Brazilian soybean prices pursue bull run on Argentinian drought

6 Mar 2018 | Rei Geyssens

A rise in both premiums and futures have caused a double whammy on Brazilian soybean prices, as analysts further reduce the damaged crop of neighbouring Argentina, while Brazilian traders are caught short.

“We see CBOT going up and Brazilian basis going up - it's kind of scary to be honest,” said Eduardo Felau, a broker with Zairam Commodities in Brazil.

Persistent drought in Argentina over the last four months has led the Buenos Aires Grain Exchange (BAGE) to cut its initial estimate for the 2017/18 marketing year by a total of 10 million to a current estimate of 44 million mt.

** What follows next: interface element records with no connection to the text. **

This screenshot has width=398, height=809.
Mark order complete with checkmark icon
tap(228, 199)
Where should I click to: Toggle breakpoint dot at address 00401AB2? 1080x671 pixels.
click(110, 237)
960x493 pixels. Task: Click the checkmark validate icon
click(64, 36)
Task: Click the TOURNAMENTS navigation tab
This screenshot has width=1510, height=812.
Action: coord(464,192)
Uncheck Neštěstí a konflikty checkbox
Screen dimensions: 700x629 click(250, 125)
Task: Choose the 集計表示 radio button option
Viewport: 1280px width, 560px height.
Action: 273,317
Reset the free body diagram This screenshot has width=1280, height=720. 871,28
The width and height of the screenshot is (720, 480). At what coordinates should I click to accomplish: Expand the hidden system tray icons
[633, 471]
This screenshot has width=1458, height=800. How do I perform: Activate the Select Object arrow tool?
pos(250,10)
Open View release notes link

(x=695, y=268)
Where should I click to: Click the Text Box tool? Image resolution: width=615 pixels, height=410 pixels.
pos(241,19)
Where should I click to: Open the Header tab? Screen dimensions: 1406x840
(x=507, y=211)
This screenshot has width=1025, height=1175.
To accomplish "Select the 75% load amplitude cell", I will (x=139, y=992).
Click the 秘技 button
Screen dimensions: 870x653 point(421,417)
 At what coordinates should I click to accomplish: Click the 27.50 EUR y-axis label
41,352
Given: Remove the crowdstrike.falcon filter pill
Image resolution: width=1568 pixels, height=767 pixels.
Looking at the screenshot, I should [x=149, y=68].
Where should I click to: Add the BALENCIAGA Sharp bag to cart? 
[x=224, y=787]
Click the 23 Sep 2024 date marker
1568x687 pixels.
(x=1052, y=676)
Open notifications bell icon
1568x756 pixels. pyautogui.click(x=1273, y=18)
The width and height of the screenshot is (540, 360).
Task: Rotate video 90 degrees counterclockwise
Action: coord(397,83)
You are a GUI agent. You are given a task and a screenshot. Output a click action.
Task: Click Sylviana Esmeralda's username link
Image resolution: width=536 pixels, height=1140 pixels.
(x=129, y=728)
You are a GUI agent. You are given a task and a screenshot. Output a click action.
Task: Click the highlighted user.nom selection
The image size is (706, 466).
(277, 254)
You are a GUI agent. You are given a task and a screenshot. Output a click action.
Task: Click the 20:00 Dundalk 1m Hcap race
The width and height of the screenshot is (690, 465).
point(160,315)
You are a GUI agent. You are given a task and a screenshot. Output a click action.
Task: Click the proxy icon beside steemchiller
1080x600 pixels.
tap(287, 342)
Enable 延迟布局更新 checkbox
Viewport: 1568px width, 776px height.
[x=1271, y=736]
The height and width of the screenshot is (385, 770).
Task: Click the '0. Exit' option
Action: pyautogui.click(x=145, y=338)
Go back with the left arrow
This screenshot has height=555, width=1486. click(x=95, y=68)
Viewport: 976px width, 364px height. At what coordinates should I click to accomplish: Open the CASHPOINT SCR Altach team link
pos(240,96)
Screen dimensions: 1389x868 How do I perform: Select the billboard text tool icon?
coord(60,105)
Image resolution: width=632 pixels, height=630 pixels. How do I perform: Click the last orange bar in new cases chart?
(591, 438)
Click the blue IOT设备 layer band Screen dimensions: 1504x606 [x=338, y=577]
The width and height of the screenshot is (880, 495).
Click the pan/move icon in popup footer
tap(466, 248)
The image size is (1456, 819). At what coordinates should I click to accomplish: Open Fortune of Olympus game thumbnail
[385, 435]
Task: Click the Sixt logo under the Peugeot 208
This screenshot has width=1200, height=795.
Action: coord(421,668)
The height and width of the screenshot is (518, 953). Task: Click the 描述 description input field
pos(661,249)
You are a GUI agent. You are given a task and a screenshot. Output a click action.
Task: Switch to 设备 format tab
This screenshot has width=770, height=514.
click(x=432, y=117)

Projected crop size is down 14 million mt compared to last year’s production.

The bad news coming out of Argentina has made Brazilian farmers even more reluctant to sell their crop, which contrary to Argentina, has benefitted from La Nina as rains have propelled the latest AgRural forecast to a record 117.9 million mt.

Brazilian traders, anticipating this record Brazilian crop, kept short and are now caught out, needing to bid up for the few available barges in the market.

Prices in the Brazilian Paper Paranagua market traded Monday near an 80-cent premium for May delivery, up over 30 cents from the beginning of the month.

Cargo offers were few and far between, with indicative offers heard 12 cents above the Paper Paranagua market, but with little liquidity.

“Who, in their right mind, will sell something now before being able to originate it?” the broker asked.

The May CBOT futures contract was trading at $10.77/bu, up more than 20 cents since the start of the month.